● **EXERCISE**
Give back every record exactly, images excluded.

--- RECORDS TO PROCESS ---

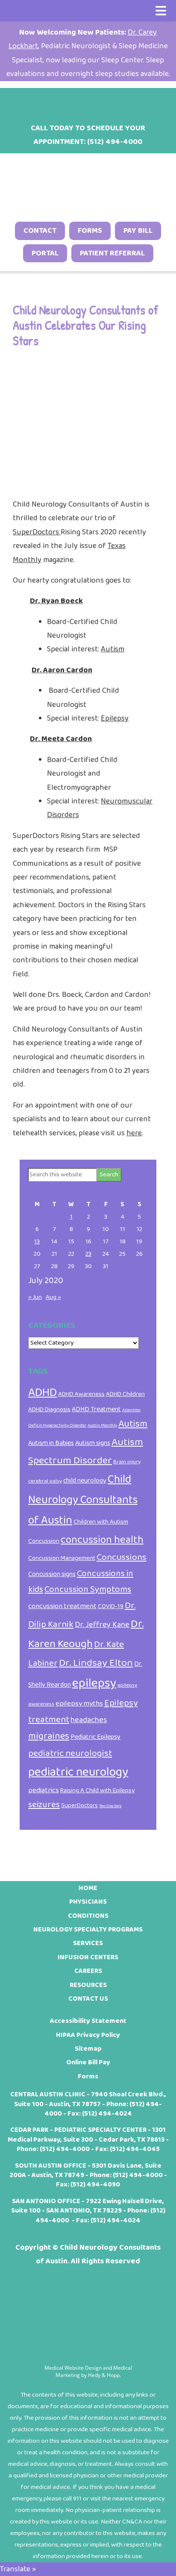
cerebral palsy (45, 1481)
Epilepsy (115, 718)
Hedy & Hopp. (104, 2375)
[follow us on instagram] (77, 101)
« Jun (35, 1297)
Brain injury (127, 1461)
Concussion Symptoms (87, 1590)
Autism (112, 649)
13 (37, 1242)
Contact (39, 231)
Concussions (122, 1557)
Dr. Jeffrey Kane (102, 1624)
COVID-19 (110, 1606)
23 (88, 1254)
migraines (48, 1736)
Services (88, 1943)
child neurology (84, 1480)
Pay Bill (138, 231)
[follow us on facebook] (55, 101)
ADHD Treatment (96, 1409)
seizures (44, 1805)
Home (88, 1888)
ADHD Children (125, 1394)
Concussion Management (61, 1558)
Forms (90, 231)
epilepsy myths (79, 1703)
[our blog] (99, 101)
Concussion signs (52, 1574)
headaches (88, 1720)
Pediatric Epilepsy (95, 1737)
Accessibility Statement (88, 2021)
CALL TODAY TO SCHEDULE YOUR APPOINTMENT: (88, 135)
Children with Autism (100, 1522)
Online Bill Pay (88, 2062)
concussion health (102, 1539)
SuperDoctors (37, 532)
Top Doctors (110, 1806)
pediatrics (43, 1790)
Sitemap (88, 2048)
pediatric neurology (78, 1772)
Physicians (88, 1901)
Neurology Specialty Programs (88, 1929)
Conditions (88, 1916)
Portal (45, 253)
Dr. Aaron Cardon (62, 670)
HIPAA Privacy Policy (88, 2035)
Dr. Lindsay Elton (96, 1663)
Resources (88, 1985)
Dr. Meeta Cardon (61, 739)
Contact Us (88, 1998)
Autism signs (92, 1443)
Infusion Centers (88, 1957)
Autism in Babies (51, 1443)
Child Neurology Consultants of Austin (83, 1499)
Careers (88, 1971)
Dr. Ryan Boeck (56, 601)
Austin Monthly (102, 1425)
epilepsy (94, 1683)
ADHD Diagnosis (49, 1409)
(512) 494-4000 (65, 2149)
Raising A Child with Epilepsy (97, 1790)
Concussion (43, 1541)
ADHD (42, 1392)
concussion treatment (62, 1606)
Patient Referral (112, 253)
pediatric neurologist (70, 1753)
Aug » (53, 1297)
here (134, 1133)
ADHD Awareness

---

● **OUTPUT FOR THIS TASK**
cerebral palsy (45, 1481)
Epilepsy (115, 718)
Hedy & Hopp. (104, 2375)
[follow us on instagram] (77, 101)
« Jun (35, 1297)
Brain injury (127, 1461)
Concussion Symptoms (87, 1590)
Autism (112, 649)
13 (37, 1242)
Contact (39, 231)
Concussions (122, 1557)
Dr. Jeffrey Kane (102, 1624)
COVID-19 (110, 1606)
23 (88, 1254)
migraines (48, 1736)
Services (88, 1943)
child neurology (84, 1480)
Pay Bill (138, 231)
[follow us on facebook] (55, 101)
ADHD Treatment (96, 1409)
seizures (44, 1805)
Home (88, 1888)
ADHD Children (125, 1394)
Concussion Management (61, 1558)
Forms (90, 231)
epilepsy myths (79, 1703)
[our blog] (99, 101)
Concussion signs (52, 1574)
headaches (88, 1720)
Pediatric Epilepsy (95, 1737)
Accessibility Statement (88, 2021)
CALL TODAY TO SCHEDULE YOUR APPOINTMENT: (88, 135)
Children with Autism (100, 1522)
Online Bill Pay (88, 2062)
concussion health (102, 1539)
SuperDoctors (37, 532)
Top Doctors (110, 1806)
pediatrics (43, 1790)
Sitemap (88, 2048)
pediatric neurology (78, 1772)
Physicians (88, 1901)
Neurology Specialty Programs (88, 1929)
Conditions (88, 1916)
Portal (45, 253)
Dr. Aaron Cardon (62, 670)
HIPAA Privacy Policy (88, 2035)
Dr. Lindsay Elton (96, 1663)
Resources (88, 1985)
Dr. Meeta Cardon (61, 739)
Contact Us (88, 1998)
Autism signs (92, 1443)
Infusion Centers (88, 1957)
Autism in Babies (51, 1443)
Child Neurology Consultants of Austin (83, 1499)
Careers (88, 1971)
Dr. Ryan Boeck (56, 601)
Austin Monthly (102, 1425)
epilepsy (94, 1683)
ADHD Diagnosis (49, 1409)
(512) 494-4000 (65, 2149)
Raising A Child with Epilepsy (97, 1790)
Concussion (43, 1541)
ADHD (42, 1392)
concussion treatment (62, 1606)
Patient Referral (112, 253)
pediatric neurologist (70, 1753)
Aug » (53, 1297)
here (134, 1133)
ADHD Awareness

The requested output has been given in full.